_DATASET ENTRIES:_
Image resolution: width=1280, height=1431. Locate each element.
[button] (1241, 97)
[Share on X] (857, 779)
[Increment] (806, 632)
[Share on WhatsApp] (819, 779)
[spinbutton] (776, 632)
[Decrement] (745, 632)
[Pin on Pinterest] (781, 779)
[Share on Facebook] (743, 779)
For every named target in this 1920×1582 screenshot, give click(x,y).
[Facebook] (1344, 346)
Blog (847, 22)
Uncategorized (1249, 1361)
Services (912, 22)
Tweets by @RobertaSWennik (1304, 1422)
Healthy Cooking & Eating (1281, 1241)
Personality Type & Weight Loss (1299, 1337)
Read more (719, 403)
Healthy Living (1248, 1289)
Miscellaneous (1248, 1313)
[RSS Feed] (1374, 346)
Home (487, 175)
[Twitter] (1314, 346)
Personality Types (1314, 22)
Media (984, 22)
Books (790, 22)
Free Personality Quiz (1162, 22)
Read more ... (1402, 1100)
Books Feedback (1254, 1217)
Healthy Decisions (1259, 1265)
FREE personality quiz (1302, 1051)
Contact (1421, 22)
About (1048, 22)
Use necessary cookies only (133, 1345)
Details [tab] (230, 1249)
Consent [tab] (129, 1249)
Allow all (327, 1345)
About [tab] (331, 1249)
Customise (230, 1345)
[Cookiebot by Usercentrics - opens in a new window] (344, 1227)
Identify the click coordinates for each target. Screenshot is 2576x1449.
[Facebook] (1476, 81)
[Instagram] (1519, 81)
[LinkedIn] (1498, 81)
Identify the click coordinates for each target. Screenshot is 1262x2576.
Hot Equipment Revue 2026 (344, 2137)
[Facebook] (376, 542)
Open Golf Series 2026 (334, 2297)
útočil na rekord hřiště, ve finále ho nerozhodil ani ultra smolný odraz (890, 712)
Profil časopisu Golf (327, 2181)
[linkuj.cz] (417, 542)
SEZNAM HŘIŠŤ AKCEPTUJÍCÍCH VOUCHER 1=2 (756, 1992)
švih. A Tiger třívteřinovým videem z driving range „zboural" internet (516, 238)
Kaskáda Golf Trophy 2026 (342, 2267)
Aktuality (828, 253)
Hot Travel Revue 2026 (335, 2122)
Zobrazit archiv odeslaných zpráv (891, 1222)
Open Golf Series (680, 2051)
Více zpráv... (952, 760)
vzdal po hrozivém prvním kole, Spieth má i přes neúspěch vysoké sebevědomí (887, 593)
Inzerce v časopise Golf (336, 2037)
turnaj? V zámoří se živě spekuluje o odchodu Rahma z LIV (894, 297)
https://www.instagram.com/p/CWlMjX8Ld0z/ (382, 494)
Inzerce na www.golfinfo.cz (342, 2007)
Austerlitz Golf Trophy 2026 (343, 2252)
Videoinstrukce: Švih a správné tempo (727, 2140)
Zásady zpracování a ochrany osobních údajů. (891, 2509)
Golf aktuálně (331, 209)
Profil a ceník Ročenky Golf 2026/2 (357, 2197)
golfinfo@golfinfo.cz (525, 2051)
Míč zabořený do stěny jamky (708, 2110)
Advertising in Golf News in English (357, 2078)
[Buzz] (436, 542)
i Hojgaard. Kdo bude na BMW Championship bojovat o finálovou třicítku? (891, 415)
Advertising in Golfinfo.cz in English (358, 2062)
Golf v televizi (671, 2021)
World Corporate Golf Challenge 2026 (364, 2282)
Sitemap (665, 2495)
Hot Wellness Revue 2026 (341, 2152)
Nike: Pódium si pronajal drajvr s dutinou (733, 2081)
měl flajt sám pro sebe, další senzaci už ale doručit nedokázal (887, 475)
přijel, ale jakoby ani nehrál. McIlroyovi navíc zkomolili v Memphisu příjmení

_INSTRUCTIONS FOR THE TASK:_
Every record should be printed again exactly as it reads.

_SOLVED PROBLEM:_
Image resolution: width=1280, height=1431. Locate each element.
[button] (1241, 97)
[Share on X] (857, 779)
[Increment] (806, 632)
[Share on WhatsApp] (819, 779)
[spinbutton] (776, 632)
[Decrement] (745, 632)
[Pin on Pinterest] (781, 779)
[Share on Facebook] (743, 779)
For every named target in this 1920×1582 screenshot, give click(x,y).
[Facebook] (1344, 346)
Blog (847, 22)
Uncategorized (1249, 1361)
Services (912, 22)
Tweets by @RobertaSWennik (1304, 1422)
Healthy Cooking & Eating (1281, 1241)
Personality Type & Weight Loss (1299, 1337)
Read more (719, 403)
Healthy Living (1248, 1289)
Miscellaneous (1248, 1313)
[RSS Feed] (1374, 346)
Home (487, 175)
[Twitter] (1314, 346)
Personality Types (1314, 22)
Media (984, 22)
Books (790, 22)
Free Personality Quiz (1162, 22)
Read more ... (1402, 1100)
Books Feedback (1254, 1217)
Healthy Decisions (1259, 1265)
FREE personality quiz (1302, 1051)
Contact (1421, 22)
About (1048, 22)
Use necessary cookies only (133, 1345)
Details [tab] (230, 1249)
Consent [tab] (129, 1249)
Allow all (327, 1345)
About [tab] (331, 1249)
Customise (230, 1345)
[Cookiebot by Usercentrics - opens in a new window] (344, 1227)
Identify the click coordinates for each target. Screenshot is 2576x1449.
[Facebook] (1476, 81)
[Instagram] (1519, 81)
[LinkedIn] (1498, 81)
Identify the click coordinates for each target. Screenshot is 1262x2576.
Hot Equipment Revue 2026 (344, 2137)
[Facebook] (376, 542)
Open Golf Series 2026 (334, 2297)
útočil na rekord hřiště, ve finále ho nerozhodil ani ultra smolný odraz (890, 712)
Profil časopisu Golf (327, 2181)
[linkuj.cz] (417, 542)
SEZNAM HŘIŠŤ AKCEPTUJÍCÍCH VOUCHER 1=2 (756, 1992)
švih. A Tiger třívteřinovým videem z driving range „zboural" internet (516, 238)
Kaskáda Golf Trophy 2026 (342, 2267)
Aktuality (828, 253)
Hot Travel Revue 2026 (335, 2122)
Zobrazit archiv odeslaných zpráv (891, 1222)
Open Golf Series (680, 2051)
Více zpráv... (952, 760)
vzdal po hrozivém prvním kole, Spieth má i přes neúspěch vysoké sebevědomí (887, 593)
Inzerce v časopise Golf (336, 2037)
turnaj? V zámoří se živě spekuluje o odchodu Rahma z LIV (894, 297)
https://www.instagram.com/p/CWlMjX8Ld0z/ (382, 494)
Inzerce na www.golfinfo.cz (342, 2007)
Austerlitz Golf Trophy 2026 (343, 2252)
Videoinstrukce: Švih a správné tempo (727, 2140)
Zásady zpracování a ochrany osobních údajů. (891, 2509)
Golf aktuálně (331, 209)
Profil a ceník Ročenky Golf 2026/2 (357, 2197)
golfinfo@golfinfo.cz (525, 2051)
Míč zabořený do stěny jamky (708, 2110)
Advertising in Golf News in English (357, 2078)
[Buzz] (436, 542)
i Hojgaard. Kdo bude na BMW Championship bojovat o finálovou třicítku? (891, 415)
Advertising in Golfinfo.cz in English (358, 2062)
Golf v televizi (671, 2021)
World Corporate Golf Challenge 2026 (364, 2282)
Sitemap (665, 2495)
Hot Wellness Revue 2026 (341, 2152)
Nike: Pódium si pronajal drajvr s dutinou (733, 2081)
měl flajt sám pro sebe, další senzaci už ale doručit nedokázal (887, 475)
přijel, ale jakoby ani nehrál. McIlroyovi navíc zkomolili v Memphisu příjmení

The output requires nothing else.